Salmonella was second, affecting 60,050 people compared to 52,702 in 2020. Followed by Yersinia with 6,789 cases, Shiga toxin-producing E. coli (STEC) with 6,084 cases, and listeriosis with 2,183 cases. Almost 200 people died from listeriosis, 71 from salmonellosis, 26 from campylobacteriosis, and 18 from STEC infections.
Stats by pathogen
Campylobacter infection accounted for more than 62 percent of all confirmed cases. The highest proportion of reported cases was in the youngest age group from 0 to 4 years old.
The top country-specific notification rates were in the Czech Republic, Slovakia, Luxembourg, and Malta. The lowest was in Poland, Romania, Bulgaria, Greece, and Cyprus. Germany had the most infections with almost 48,000. Nearly 10,500 people were hospitalized. The highest rates were in Latvia, Cyprus, and Poland.
A regulatory limit applies for Campylobacter from broilers. Countries reported 8,063 results from official controls, with nearly 1,500 over the limit of 1,000 Colony Forming Units per gram (CFU/g). More than 53,000 results from the monitoring of food companies found 8,759 above this level. The number of samples exceeding the limit was much higher in official samples than in own-checks.
“This discrepancy, observed for the second year, deserves more thorough investigation in order to identify the critical parameters and factors explaining these differences.

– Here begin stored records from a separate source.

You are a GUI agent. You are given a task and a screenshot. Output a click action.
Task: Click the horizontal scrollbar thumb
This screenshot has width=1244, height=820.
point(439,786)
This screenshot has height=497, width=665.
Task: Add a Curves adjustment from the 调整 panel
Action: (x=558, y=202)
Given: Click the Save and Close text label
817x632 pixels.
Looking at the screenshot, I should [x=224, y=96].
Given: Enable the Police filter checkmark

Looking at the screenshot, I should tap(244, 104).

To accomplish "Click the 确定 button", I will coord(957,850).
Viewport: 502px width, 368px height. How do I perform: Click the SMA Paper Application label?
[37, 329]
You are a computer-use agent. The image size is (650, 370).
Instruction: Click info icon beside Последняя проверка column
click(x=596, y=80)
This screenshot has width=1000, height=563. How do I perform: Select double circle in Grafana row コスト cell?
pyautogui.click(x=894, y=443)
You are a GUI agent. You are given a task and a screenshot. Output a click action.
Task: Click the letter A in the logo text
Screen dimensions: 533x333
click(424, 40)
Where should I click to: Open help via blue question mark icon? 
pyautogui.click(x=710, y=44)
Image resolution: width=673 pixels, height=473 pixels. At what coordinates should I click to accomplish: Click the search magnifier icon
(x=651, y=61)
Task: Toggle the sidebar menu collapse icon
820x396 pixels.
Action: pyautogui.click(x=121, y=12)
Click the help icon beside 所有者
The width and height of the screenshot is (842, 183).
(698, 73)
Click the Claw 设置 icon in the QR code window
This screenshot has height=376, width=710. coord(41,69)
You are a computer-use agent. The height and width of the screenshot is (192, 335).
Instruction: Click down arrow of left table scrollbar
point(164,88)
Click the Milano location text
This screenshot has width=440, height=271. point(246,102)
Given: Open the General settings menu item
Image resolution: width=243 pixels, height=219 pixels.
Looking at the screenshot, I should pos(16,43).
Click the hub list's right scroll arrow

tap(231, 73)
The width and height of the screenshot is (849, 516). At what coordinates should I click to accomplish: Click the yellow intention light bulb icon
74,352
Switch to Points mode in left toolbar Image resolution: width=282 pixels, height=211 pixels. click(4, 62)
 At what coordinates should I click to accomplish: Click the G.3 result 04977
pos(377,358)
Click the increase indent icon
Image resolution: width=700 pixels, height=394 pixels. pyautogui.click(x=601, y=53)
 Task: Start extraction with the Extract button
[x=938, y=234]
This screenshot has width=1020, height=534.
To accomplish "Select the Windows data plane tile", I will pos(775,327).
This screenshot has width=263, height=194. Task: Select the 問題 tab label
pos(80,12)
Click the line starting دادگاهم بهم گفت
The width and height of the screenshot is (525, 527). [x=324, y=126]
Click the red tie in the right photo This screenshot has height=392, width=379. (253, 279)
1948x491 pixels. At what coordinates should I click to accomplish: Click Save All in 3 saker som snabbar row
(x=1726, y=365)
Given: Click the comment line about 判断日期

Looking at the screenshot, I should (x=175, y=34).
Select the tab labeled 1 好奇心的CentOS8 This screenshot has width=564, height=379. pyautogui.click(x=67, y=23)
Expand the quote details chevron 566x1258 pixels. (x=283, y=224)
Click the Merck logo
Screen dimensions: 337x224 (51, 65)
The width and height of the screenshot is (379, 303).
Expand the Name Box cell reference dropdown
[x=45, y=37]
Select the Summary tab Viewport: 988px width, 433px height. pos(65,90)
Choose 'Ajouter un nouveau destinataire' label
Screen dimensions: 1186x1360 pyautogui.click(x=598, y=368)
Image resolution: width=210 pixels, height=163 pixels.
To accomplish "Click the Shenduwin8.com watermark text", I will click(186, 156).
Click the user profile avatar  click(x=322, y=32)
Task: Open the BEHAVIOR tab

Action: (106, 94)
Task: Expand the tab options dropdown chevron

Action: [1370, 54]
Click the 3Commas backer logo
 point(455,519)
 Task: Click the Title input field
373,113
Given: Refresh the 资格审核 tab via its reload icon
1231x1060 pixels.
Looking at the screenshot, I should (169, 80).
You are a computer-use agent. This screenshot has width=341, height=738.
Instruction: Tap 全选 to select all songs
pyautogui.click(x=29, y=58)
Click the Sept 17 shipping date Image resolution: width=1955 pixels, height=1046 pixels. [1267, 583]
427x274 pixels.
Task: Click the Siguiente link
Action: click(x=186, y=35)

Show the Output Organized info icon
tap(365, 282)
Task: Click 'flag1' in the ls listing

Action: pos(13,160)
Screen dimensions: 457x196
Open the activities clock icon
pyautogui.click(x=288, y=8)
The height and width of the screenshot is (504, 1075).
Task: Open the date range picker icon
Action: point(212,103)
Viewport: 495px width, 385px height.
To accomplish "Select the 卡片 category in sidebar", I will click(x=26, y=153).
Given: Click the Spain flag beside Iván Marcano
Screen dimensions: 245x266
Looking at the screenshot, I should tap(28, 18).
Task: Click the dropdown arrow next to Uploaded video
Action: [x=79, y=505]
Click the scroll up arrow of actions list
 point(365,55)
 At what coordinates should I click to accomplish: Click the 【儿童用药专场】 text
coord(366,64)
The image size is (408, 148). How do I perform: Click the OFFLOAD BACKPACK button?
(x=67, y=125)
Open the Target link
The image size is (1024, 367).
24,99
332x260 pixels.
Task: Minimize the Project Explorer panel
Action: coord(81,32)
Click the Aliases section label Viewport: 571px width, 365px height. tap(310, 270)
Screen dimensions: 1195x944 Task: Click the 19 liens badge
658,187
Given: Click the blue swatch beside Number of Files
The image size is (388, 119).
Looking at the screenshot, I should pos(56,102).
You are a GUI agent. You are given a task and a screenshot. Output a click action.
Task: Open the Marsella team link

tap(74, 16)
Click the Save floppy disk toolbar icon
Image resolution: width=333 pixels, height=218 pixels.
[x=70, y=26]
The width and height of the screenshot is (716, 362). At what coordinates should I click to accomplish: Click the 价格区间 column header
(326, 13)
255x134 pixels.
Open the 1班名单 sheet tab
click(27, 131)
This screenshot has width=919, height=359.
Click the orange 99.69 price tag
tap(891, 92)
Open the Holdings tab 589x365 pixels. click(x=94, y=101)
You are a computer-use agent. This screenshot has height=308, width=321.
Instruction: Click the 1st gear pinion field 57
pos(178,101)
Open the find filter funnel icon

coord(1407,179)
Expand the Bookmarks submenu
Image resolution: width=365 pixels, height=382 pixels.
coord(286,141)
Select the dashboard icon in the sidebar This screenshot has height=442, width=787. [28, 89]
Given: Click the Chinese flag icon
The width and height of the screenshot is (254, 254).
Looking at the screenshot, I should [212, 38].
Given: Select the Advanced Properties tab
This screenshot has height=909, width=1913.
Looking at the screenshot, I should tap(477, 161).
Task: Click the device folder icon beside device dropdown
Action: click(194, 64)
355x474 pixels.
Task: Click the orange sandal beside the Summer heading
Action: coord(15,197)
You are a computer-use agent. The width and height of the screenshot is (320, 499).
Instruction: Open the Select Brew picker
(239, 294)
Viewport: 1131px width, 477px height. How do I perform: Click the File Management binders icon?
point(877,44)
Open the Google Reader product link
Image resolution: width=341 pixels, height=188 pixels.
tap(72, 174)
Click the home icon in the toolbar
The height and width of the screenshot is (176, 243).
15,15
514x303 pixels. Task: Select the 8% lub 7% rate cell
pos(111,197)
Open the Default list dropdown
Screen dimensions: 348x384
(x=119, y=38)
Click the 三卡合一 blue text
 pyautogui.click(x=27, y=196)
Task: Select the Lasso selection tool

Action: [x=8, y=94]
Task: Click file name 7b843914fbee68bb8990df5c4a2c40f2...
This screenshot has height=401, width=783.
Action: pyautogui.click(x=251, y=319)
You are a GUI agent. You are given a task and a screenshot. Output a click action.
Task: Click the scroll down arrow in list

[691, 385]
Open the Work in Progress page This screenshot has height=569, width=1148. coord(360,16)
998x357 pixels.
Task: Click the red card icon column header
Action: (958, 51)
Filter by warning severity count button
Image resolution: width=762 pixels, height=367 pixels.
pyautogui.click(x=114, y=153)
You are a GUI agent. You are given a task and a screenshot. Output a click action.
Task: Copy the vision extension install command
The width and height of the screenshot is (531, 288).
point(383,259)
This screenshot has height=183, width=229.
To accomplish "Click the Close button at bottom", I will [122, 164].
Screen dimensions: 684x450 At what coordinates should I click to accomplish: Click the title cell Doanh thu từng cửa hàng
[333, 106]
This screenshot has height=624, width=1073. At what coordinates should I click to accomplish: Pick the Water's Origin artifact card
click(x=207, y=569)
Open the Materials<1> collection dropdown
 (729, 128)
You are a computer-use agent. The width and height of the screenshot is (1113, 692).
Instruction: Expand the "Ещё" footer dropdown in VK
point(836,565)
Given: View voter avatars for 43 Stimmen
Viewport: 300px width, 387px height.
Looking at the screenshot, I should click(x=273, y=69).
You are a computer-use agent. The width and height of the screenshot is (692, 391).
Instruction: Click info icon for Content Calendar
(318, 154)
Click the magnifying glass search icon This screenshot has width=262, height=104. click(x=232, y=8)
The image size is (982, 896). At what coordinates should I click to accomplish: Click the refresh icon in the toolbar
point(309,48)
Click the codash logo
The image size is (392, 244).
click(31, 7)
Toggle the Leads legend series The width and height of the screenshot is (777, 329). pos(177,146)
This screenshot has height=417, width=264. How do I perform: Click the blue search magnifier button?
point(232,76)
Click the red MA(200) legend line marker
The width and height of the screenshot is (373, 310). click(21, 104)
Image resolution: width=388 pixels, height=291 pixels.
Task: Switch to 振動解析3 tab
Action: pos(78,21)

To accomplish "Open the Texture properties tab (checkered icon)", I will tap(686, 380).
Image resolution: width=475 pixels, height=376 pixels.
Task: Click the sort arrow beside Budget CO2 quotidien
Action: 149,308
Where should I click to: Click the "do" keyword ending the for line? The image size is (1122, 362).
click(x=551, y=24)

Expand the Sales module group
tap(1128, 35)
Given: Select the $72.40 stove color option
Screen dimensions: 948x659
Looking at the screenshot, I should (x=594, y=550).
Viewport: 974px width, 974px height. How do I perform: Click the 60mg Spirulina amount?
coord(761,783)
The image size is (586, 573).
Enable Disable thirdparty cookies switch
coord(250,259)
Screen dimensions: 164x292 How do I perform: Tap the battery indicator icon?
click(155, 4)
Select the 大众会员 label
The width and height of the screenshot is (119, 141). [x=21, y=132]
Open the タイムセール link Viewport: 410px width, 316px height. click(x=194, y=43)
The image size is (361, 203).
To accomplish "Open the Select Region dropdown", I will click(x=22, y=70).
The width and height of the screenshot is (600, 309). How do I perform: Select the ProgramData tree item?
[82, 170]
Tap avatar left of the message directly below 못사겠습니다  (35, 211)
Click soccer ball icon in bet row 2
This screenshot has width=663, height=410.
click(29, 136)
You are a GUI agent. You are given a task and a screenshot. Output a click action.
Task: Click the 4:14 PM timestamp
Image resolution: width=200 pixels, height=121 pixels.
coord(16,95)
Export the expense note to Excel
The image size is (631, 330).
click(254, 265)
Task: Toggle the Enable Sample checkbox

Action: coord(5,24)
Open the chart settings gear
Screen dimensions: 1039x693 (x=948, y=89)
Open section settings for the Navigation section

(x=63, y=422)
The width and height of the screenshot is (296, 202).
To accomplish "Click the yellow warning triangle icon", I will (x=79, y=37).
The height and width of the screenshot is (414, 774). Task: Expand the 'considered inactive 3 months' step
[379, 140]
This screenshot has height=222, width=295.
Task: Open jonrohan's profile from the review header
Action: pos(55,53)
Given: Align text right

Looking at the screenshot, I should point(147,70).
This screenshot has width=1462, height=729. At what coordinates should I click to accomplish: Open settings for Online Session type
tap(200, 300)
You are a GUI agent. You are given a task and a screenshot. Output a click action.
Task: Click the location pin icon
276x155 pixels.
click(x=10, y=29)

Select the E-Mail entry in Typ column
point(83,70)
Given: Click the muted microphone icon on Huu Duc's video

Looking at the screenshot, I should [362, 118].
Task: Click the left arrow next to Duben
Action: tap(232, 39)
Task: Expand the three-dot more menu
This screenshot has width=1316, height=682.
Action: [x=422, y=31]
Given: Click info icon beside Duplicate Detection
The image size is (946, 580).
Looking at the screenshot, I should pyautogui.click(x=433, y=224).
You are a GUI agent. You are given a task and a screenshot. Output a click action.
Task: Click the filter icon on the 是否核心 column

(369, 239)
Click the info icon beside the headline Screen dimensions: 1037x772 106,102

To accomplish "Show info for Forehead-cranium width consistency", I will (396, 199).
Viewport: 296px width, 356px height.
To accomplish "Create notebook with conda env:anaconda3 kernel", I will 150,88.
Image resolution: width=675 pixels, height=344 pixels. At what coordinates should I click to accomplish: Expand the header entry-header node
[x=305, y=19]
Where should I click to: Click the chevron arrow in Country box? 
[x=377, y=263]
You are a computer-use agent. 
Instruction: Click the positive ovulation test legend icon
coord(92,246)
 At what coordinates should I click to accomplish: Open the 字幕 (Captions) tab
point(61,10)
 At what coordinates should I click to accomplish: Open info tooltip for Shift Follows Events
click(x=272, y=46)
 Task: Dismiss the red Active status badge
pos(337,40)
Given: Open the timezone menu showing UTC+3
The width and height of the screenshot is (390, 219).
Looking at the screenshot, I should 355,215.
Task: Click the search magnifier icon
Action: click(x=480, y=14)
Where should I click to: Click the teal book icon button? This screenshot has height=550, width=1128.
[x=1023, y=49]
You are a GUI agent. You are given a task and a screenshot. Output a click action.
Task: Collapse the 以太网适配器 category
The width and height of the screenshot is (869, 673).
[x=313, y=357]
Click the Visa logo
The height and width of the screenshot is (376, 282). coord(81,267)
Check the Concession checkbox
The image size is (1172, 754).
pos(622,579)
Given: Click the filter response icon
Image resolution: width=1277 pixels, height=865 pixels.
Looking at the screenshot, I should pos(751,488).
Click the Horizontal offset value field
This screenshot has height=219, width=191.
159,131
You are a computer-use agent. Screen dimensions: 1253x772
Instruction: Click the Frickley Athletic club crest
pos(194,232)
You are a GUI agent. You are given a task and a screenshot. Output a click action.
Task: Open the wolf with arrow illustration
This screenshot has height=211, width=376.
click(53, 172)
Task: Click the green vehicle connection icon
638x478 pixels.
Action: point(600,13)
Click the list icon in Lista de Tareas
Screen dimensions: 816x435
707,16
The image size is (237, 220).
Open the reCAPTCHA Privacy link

The aim is to stimulate action to lower Campylobacter counts on broiler carcasses and to reduce the number of human campylobacteriosis cases caused by the consumption or handling of contaminated chicken/broiler meat,” said the report.
Salmonella and Listeria
Salmonella infections climbed from 2020 but are still down from 2019 levels. In 2021, the top notification rates were reported by the Czech Republic and Slovakia while the lowest was in Bulgaria, Cyprus, Greece, Ireland, Romania, and Portugal. More than 10,000 cases were recorded in the Czech Republic and above 9,000 in France.
The most affected age groups were 0 to 4 years old, those 5 to 9, and people older than 65.
The highest proportions of hospitalized cases were reported, as in previous years, in Cyprus, Greece, and Lithuania.
The top five Salmonella types causing infections were Enteritidis, Typhimurium, monophasic Typhimurium, Infantis, and Derby. Salmonella Braenderup, Montevideo, Oranienburg and Rissen, entered the top 20 list of the most frequent serovars in 2021.
Listeria monocytogenes infections were most common in the age group over 64 years old and particularly in people older than 84. More than 900 people were hospitalized.
The highest notification rates were in Finland, Denmark, Sweden, and Slovenia, while the lowest was reported by Bulgaria, Croatia, Cyprus, Greece, and Romania. Germany had the most infections with 560 followed by France with 435. France noted the most deaths with 75, followed by 34 in Spain, 25 in Poland and 20 in Germany.
E. coli and Yersinia
STEC was the fourth most common foodborne disease in Europe. The main serogroups were O157 and O26.
The highest country-specific notification rates were seen in Ireland, Denmark and Malta while the lowest were in Romania, Portugal, Greece, Slovakia and Poland. Germany had the most infections with 1,635 followed by Denmark with more than 900 and Ireland with just below 900.
A total of 362 Hemolytic Uremic Syndrome (HUS) cases were reported in almost all age groups, with the highest proportion of patients in the youngest age groups from 0 to 4 and 5 to 14 years old. The main serogroups were O26, O157, O80 and O145.
Yersinia infections increased to almost 6,800 from 5,661 in 2020. Germany had the most cases with 1,912, followed by France with 1,451. The highest notification rates were in Denmark, Finland, Lithuania and Latvia. More than 500 people were hospitalized. Yersinia enterocolitica was the most commonly reported species and the top serotype was O3.
Three of 1,205 single samples and three of 404 batches of infant formula-type products were positive for Cronobacter sakazakii. Testing by Estonia and Spain at the processing plant detected one positive out of 32 official control samples.
The Netherlands tested 750 samples or batches of crustaceans, fish, bivalve mollusks and leafy vegetables for Vibrio. Vibrio cholerae was detected in 21 samples and Vibrio parahaemolyticus in 45 samples. No positives for Hepatitis A were found in 153 tests of non-pre-cut fruit and leaf vegetables.